Most of the services are well behind their quotas. But the Army, our largest service, is having the hardest time enticing young Americans. That service will fall short, nearly 20,000 troops from its original target end strength of 485,000 for FY ’22, and next year could be worse.
To manage, Army officials have slashed end strength and enlistment goals, while recruiters are offering fat stacks of cash and generous service terms as inducements.
So far, nothing is working.
The Army’s Chief of Staff, General James McConville, blames the shortfall on competition with the private sector. Others blame upwardly mobile families who would rather their children attend college than wear a uniform.
Both are old saws. And this year, they ring hollow.
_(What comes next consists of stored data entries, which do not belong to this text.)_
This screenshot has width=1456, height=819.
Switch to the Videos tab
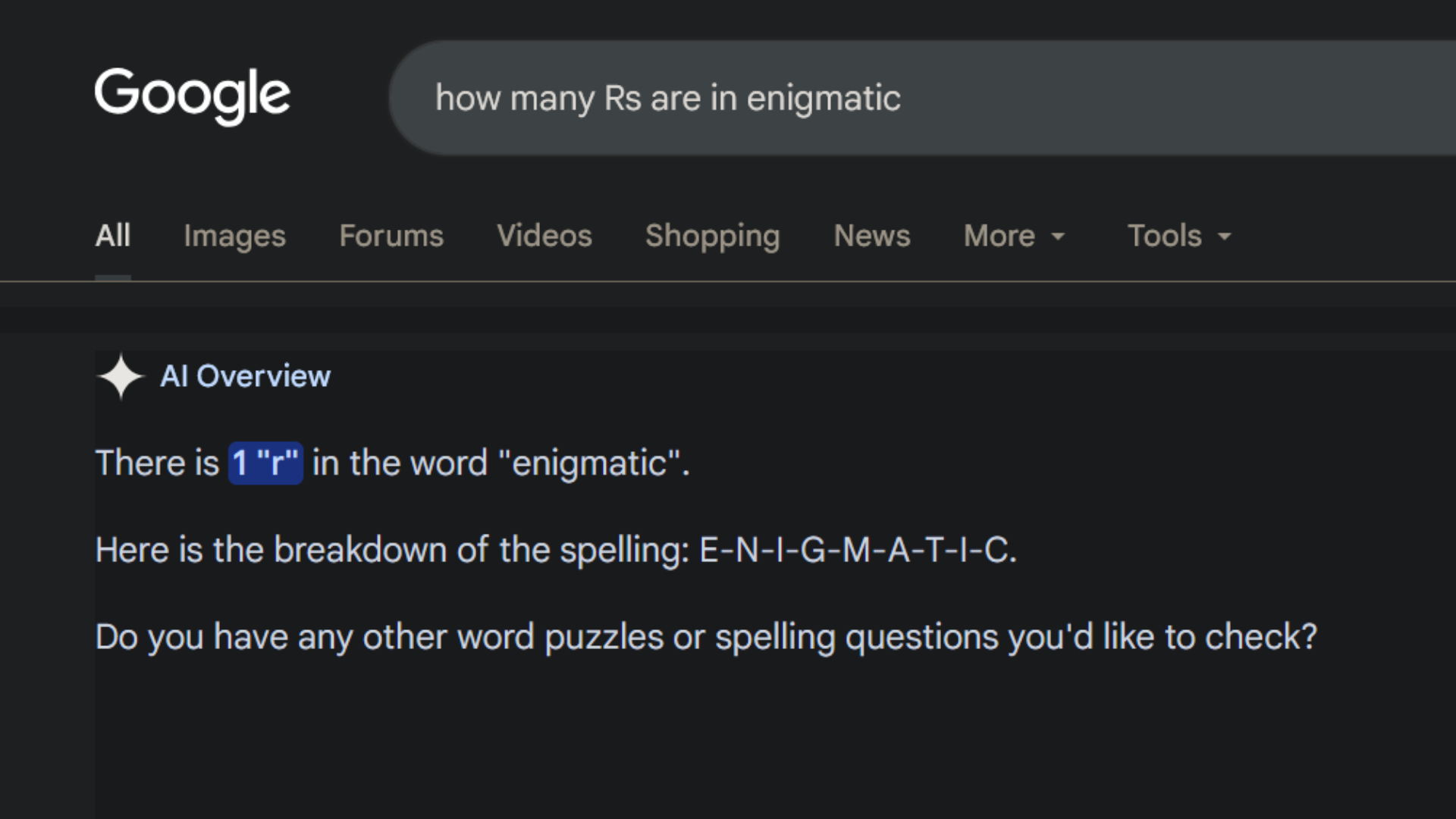pyautogui.click(x=544, y=236)
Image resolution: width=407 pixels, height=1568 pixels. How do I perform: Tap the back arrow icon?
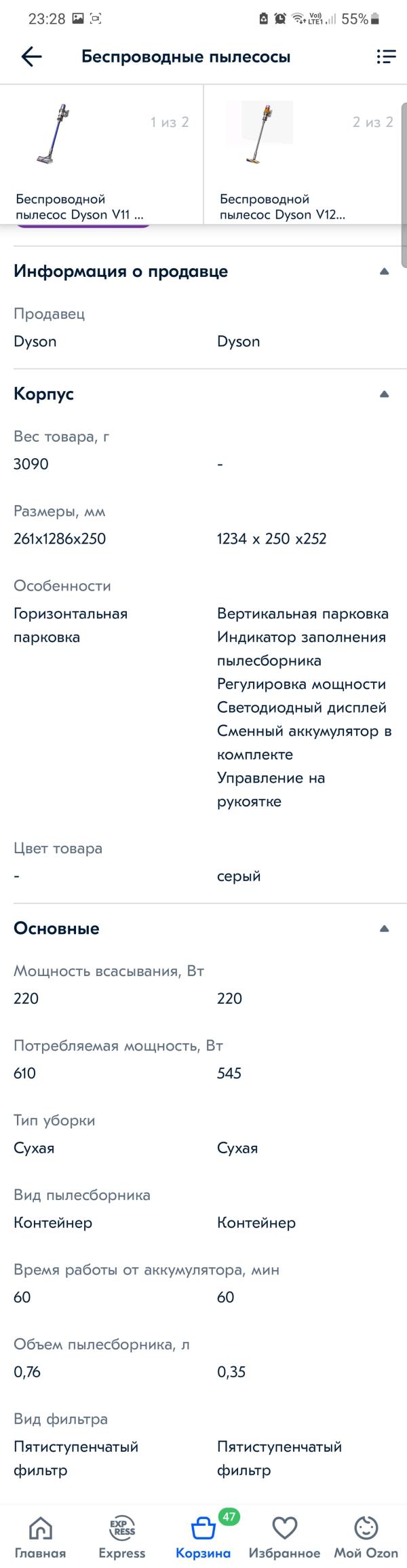31,57
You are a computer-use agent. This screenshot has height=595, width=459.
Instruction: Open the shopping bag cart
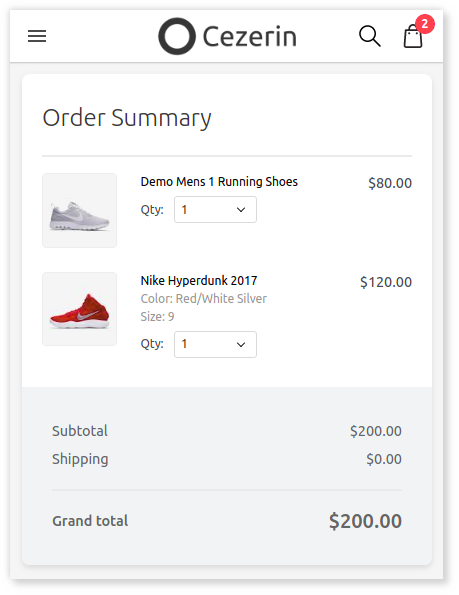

Some civilian jobs do pay more. But for an 18-year-old with only a high school diploma, military compensation is nothing to sneeze at. Indeed, recruits most often cite generous pay and benefits as the reason for signing papers.
Meanwhile, undergraduate enrollments are down over 600,000 from last year. So, it appears our missing recruits aren’t trading rifles for books, either.
Instead of blaming their competition, the Pentagon brass might dwell on their tarnished image as the reason fewer young Americans want to join up.
Public trust in the military institution has plunged steeply since 2018, according to one poll. Respondents cite politicized leaders, scandals, and the bungled withdrawal from Afghanistan for their loss in confidence.